Directive:
Copy all of the following material line for line, with no changes at all.

(Entries for locating text and elements)
--
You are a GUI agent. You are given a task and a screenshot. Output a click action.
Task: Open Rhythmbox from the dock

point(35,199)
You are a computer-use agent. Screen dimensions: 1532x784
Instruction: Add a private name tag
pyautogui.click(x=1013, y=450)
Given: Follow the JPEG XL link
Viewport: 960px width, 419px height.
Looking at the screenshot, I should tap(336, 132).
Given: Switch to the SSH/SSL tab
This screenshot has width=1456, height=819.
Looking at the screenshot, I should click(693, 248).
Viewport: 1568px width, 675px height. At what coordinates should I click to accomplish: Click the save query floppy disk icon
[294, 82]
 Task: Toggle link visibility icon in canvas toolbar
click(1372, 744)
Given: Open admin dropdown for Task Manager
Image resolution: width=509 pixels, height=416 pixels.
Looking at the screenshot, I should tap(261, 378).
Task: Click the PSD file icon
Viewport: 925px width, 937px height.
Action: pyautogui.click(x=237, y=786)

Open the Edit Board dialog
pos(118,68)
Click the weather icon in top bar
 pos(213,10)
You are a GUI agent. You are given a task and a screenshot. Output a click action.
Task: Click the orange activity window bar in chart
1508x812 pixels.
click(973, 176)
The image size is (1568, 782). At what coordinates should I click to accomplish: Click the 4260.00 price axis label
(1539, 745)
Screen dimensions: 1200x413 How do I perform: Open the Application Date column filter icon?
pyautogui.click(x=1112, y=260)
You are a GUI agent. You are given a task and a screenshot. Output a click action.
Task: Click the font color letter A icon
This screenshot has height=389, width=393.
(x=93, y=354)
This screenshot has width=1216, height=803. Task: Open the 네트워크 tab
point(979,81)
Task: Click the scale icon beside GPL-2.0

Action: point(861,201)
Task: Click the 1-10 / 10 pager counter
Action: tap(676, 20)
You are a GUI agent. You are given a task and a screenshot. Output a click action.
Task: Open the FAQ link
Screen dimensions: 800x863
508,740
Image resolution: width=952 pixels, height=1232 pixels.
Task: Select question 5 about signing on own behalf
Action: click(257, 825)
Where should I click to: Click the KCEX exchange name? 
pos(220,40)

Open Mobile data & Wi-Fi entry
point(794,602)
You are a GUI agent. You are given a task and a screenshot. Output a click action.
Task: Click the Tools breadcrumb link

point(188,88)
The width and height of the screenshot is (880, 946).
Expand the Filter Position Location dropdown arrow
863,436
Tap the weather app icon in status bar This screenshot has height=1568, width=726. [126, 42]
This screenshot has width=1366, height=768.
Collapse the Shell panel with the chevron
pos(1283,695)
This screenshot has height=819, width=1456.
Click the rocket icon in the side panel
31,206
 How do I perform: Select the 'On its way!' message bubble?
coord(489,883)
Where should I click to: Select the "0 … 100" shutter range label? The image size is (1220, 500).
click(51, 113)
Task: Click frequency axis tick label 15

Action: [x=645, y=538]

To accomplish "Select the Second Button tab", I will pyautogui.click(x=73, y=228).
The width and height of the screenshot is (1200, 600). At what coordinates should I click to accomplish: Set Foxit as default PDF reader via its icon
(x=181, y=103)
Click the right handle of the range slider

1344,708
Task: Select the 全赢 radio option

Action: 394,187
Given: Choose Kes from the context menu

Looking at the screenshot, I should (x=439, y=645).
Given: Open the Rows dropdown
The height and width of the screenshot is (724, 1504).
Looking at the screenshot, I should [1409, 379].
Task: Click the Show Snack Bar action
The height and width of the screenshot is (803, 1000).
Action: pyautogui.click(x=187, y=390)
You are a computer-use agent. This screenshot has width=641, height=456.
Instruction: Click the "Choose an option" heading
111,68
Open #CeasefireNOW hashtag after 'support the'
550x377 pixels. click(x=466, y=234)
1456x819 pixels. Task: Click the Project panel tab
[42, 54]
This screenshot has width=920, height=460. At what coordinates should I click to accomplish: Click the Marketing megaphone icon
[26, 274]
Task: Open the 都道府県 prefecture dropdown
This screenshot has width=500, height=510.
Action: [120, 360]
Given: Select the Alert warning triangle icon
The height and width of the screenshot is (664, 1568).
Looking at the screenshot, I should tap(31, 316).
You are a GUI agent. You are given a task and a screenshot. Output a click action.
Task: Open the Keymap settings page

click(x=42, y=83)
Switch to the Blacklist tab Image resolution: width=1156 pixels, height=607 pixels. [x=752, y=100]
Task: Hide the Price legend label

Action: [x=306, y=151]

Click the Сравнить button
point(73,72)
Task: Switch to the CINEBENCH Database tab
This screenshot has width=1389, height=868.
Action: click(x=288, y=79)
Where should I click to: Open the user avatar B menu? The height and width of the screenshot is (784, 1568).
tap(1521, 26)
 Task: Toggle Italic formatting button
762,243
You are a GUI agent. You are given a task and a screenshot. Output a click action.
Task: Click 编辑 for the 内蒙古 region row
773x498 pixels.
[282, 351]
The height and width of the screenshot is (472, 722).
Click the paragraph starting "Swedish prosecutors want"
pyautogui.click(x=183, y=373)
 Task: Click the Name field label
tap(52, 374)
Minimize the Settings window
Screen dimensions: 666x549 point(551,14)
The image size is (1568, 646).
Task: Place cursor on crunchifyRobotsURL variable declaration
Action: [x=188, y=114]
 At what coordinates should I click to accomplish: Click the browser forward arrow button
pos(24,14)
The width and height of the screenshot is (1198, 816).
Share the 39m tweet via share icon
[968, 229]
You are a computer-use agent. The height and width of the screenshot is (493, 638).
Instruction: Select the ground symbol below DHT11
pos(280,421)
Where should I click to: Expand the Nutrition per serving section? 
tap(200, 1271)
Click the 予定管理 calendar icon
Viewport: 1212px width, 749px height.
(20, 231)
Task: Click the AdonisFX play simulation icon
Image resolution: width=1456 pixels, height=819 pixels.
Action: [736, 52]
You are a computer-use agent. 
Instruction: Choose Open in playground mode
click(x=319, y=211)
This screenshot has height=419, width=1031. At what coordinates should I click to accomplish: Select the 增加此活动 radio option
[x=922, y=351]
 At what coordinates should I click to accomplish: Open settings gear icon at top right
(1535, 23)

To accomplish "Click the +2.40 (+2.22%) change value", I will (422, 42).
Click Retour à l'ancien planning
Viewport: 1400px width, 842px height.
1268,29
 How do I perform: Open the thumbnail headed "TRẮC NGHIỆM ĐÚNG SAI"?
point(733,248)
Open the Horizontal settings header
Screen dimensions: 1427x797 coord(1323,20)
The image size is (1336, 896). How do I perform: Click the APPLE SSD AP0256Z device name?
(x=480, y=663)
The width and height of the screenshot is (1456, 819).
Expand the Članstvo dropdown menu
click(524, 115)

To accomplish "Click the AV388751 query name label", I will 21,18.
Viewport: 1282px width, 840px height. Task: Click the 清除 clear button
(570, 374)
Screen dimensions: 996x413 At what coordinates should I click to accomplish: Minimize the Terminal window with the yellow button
--
Exercise solution:
You are a GUI agent. You are given a task and a screenshot. Output a click action.
Task: Open Rhythmbox from the dock

point(35,199)
You are a computer-use agent. Screen dimensions: 1532x784
Instruction: Add a private name tag
pyautogui.click(x=1013, y=450)
Given: Follow the JPEG XL link
Viewport: 960px width, 419px height.
Looking at the screenshot, I should tap(336, 132).
Given: Switch to the SSH/SSL tab
This screenshot has width=1456, height=819.
Looking at the screenshot, I should click(693, 248).
Viewport: 1568px width, 675px height. At what coordinates should I click to accomplish: Click the save query floppy disk icon
[294, 82]
 Task: Toggle link visibility icon in canvas toolbar
click(1372, 744)
Given: Open admin dropdown for Task Manager
Image resolution: width=509 pixels, height=416 pixels.
Looking at the screenshot, I should tap(261, 378).
Task: Click the PSD file icon
Viewport: 925px width, 937px height.
Action: pyautogui.click(x=237, y=786)

Open the Edit Board dialog
pos(118,68)
Click the weather icon in top bar
 pos(213,10)
You are a GUI agent. You are given a task and a screenshot. Output a click action.
Task: Click the orange activity window bar in chart
1508x812 pixels.
click(973, 176)
The image size is (1568, 782). At what coordinates should I click to accomplish: Click the 4260.00 price axis label
(1539, 745)
Screen dimensions: 1200x413 How do I perform: Open the Application Date column filter icon?
pyautogui.click(x=1112, y=260)
You are a GUI agent. You are given a task and a screenshot. Output a click action.
Task: Click the font color letter A icon
This screenshot has height=389, width=393.
(x=93, y=354)
This screenshot has width=1216, height=803. Task: Open the 네트워크 tab
point(979,81)
Task: Click the scale icon beside GPL-2.0

Action: point(861,201)
Task: Click the 1-10 / 10 pager counter
Action: tap(676, 20)
You are a GUI agent. You are given a task and a screenshot. Output a click action.
Task: Open the FAQ link
Screen dimensions: 800x863
508,740
Image resolution: width=952 pixels, height=1232 pixels.
Task: Select question 5 about signing on own behalf
Action: click(257, 825)
Where should I click to: Click the KCEX exchange name? 
pos(220,40)

Open Mobile data & Wi-Fi entry
point(794,602)
You are a GUI agent. You are given a task and a screenshot. Output a click action.
Task: Click the Tools breadcrumb link

point(188,88)
The width and height of the screenshot is (880, 946).
Expand the Filter Position Location dropdown arrow
863,436
Tap the weather app icon in status bar This screenshot has height=1568, width=726. [126, 42]
This screenshot has width=1366, height=768.
Collapse the Shell panel with the chevron
pos(1283,695)
This screenshot has height=819, width=1456.
Click the rocket icon in the side panel
31,206
 How do I perform: Select the 'On its way!' message bubble?
coord(489,883)
Where should I click to: Select the "0 … 100" shutter range label? The image size is (1220, 500).
click(51, 113)
Task: Click frequency axis tick label 15

Action: [x=645, y=538]

To accomplish "Select the Second Button tab", I will pyautogui.click(x=73, y=228).
The width and height of the screenshot is (1200, 600). At what coordinates should I click to accomplish: Set Foxit as default PDF reader via its icon
(x=181, y=103)
Click the right handle of the range slider

1344,708
Task: Select the 全赢 radio option

Action: 394,187
Given: Choose Kes from the context menu

Looking at the screenshot, I should (x=439, y=645).
Given: Open the Rows dropdown
The height and width of the screenshot is (724, 1504).
Looking at the screenshot, I should [1409, 379].
Task: Click the Show Snack Bar action
The height and width of the screenshot is (803, 1000).
Action: pyautogui.click(x=187, y=390)
You are a computer-use agent. This screenshot has width=641, height=456.
Instruction: Click the "Choose an option" heading
111,68
Open #CeasefireNOW hashtag after 'support the'
550x377 pixels. click(x=466, y=234)
1456x819 pixels. Task: Click the Project panel tab
[42, 54]
This screenshot has width=920, height=460. At what coordinates should I click to accomplish: Click the Marketing megaphone icon
[26, 274]
Task: Open the 都道府県 prefecture dropdown
This screenshot has width=500, height=510.
Action: [120, 360]
Given: Select the Alert warning triangle icon
The height and width of the screenshot is (664, 1568).
Looking at the screenshot, I should tap(31, 316).
You are a GUI agent. You are given a task and a screenshot. Output a click action.
Task: Open the Keymap settings page

click(x=42, y=83)
Switch to the Blacklist tab Image resolution: width=1156 pixels, height=607 pixels. [x=752, y=100]
Task: Hide the Price legend label

Action: [x=306, y=151]

Click the Сравнить button
point(73,72)
Task: Switch to the CINEBENCH Database tab
This screenshot has width=1389, height=868.
Action: click(x=288, y=79)
Where should I click to: Open the user avatar B menu? The height and width of the screenshot is (784, 1568).
tap(1521, 26)
 Task: Toggle Italic formatting button
762,243
You are a GUI agent. You are given a task and a screenshot. Output a click action.
Task: Click 编辑 for the 内蒙古 region row
773x498 pixels.
[282, 351]
The height and width of the screenshot is (472, 722).
Click the paragraph starting "Swedish prosecutors want"
pyautogui.click(x=183, y=373)
 Task: Click the Name field label
tap(52, 374)
Minimize the Settings window
Screen dimensions: 666x549 point(551,14)
The image size is (1568, 646).
Task: Place cursor on crunchifyRobotsURL variable declaration
Action: [x=188, y=114]
 At what coordinates should I click to accomplish: Click the browser forward arrow button
pos(24,14)
The width and height of the screenshot is (1198, 816).
Share the 39m tweet via share icon
[968, 229]
You are a computer-use agent. The height and width of the screenshot is (493, 638).
Instruction: Select the ground symbol below DHT11
pos(280,421)
Where should I click to: Expand the Nutrition per serving section? 
tap(200, 1271)
Click the 予定管理 calendar icon
Viewport: 1212px width, 749px height.
(20, 231)
Task: Click the AdonisFX play simulation icon
Image resolution: width=1456 pixels, height=819 pixels.
Action: [736, 52]
You are a computer-use agent. 
Instruction: Choose Open in playground mode
click(x=319, y=211)
This screenshot has height=419, width=1031. At what coordinates should I click to accomplish: Select the 增加此活动 radio option
[x=922, y=351]
 At what coordinates should I click to accomplish: Open settings gear icon at top right
(1535, 23)

To accomplish "Click the +2.40 (+2.22%) change value", I will (422, 42).
Click Retour à l'ancien planning
Viewport: 1400px width, 842px height.
1268,29
 How do I perform: Open the thumbnail headed "TRẮC NGHIỆM ĐÚNG SAI"?
point(733,248)
Open the Horizontal settings header
Screen dimensions: 1427x797 coord(1323,20)
The image size is (1336, 896). How do I perform: Click the APPLE SSD AP0256Z device name?
(x=480, y=663)
The width and height of the screenshot is (1456, 819).
Expand the Članstvo dropdown menu
click(524, 115)

To accomplish "Click the AV388751 query name label", I will 21,18.
Viewport: 1282px width, 840px height. Task: Click the 清除 clear button
(570, 374)
Screen dimensions: 996x413 At what coordinates should I click to accomplish: Minimize the Terminal window with the yellow button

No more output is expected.